C - why is strcpy() necessary

C_p678 picture C_p678 · Aug 1, 2011 · Viewed 19.9k times · Source

Can someone please explain to me why strcpy() is necessary to assign strings to character arrays, such as in the following code snippet.

int main(void) {

char s[4];

s = "abc"; //Fails
strcpy(s, "abc"); //Succeeds

return 0;
}

What is the reason that s = "abc" fails? And why is strcpy() the only way to assign strings to char arrays after they have been declared? It seems strange to me that you have to use a function to carry out a basic assignment.

Answer

AnT picture AnT · Aug 1, 2011

Arrays in C are non-assignable and non-copy-initializable. That's just how arrays are in C. Historically, in value context (on the RHS of assignment) arrays decay to pointers, which is what formally prevents assignment and copy-initialization. This applies to all arrays, not only to char arrays.

C language inherits this arrays behavior from its predecessors - B and BCPL languages. In those languages arrays were represented by physical pointers. (And obviously re-assignment of pointers is not what you'd want to happen when you assign one array to another.) In C language arrays are not pointers, yet they do "simulate" the historical behavior of B and BCPL arrays by decaying to pointers in most cases. This historical legacy is what keeps C arrays non-copyable to this day.

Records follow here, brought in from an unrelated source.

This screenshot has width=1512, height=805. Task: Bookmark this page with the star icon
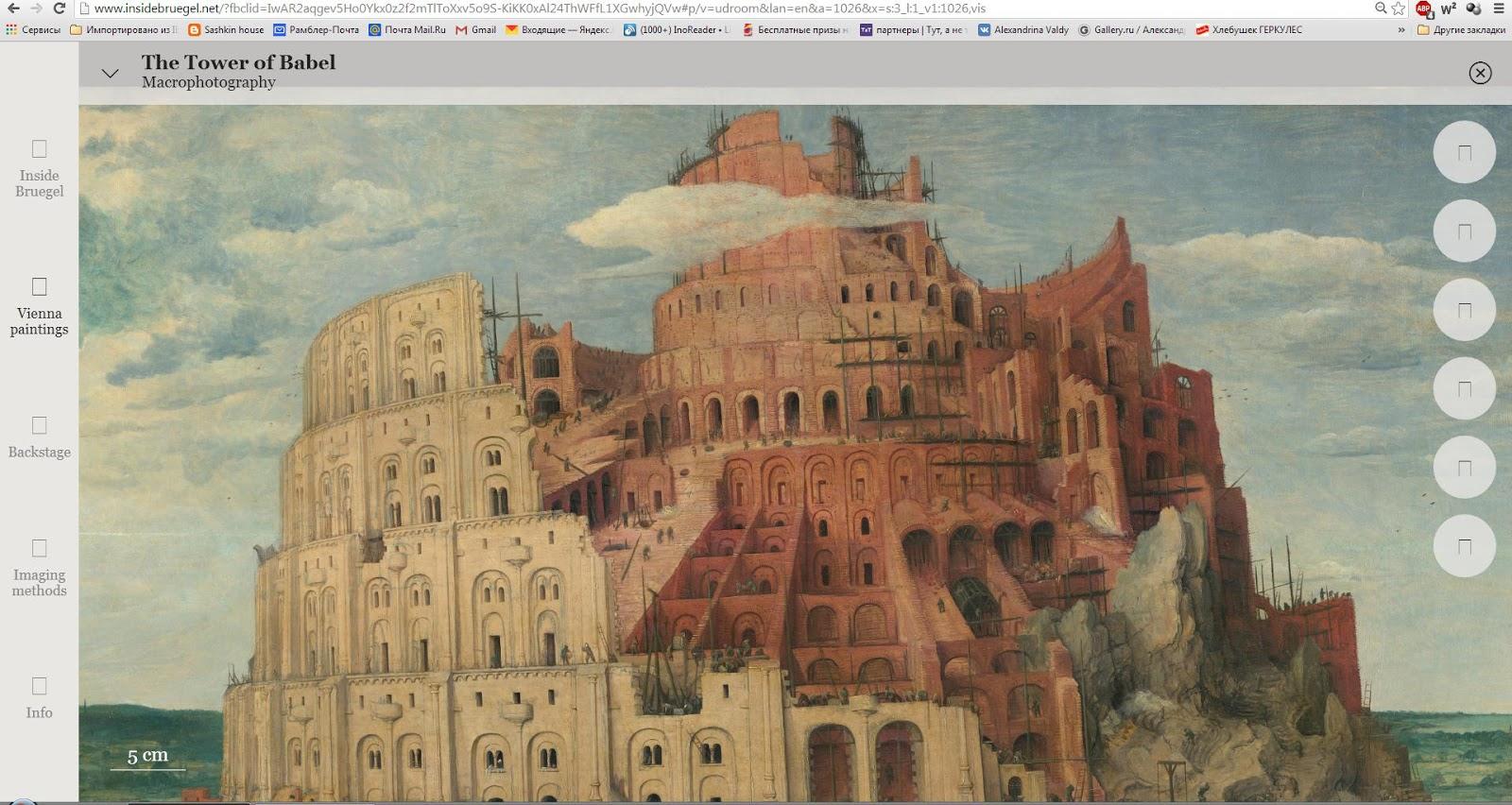1399,9
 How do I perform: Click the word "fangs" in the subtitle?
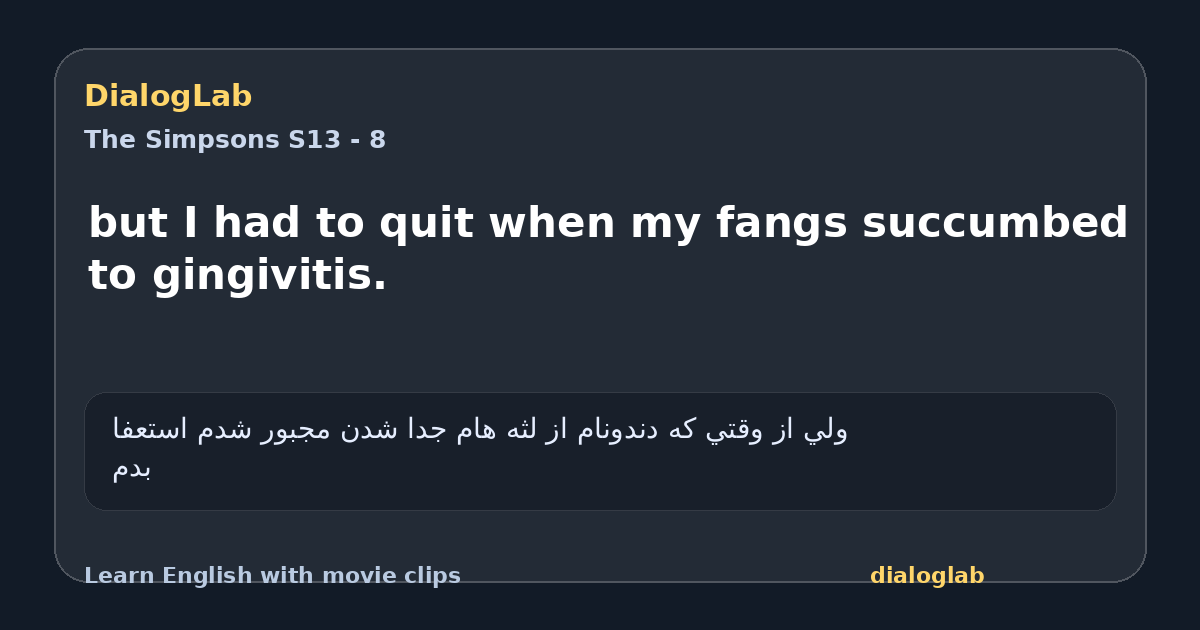point(782,225)
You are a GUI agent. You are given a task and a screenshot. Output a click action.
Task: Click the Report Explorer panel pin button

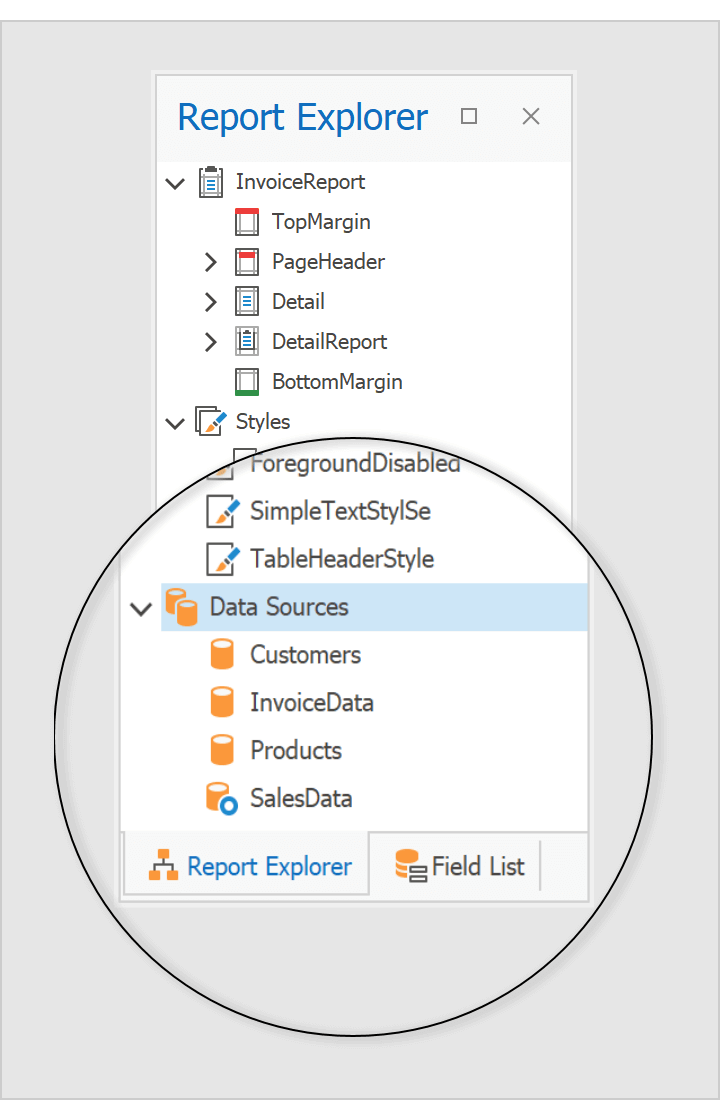(x=468, y=116)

One exception from the above is the initialization with a string literal. I.e. you can do

char c[] = "abc";

in which case conceptually we are copying string literal "abc" to array c. Another exception is array wrapped into a struct type, which is copied when the whole struct object is copied. And that's about it.

This means that whenever you want to copy a naked (non-wrapped) array, you have to use a library-level memory copying function, like memcpy. strcpy is just a flavor of that specifically tailored to work with strings.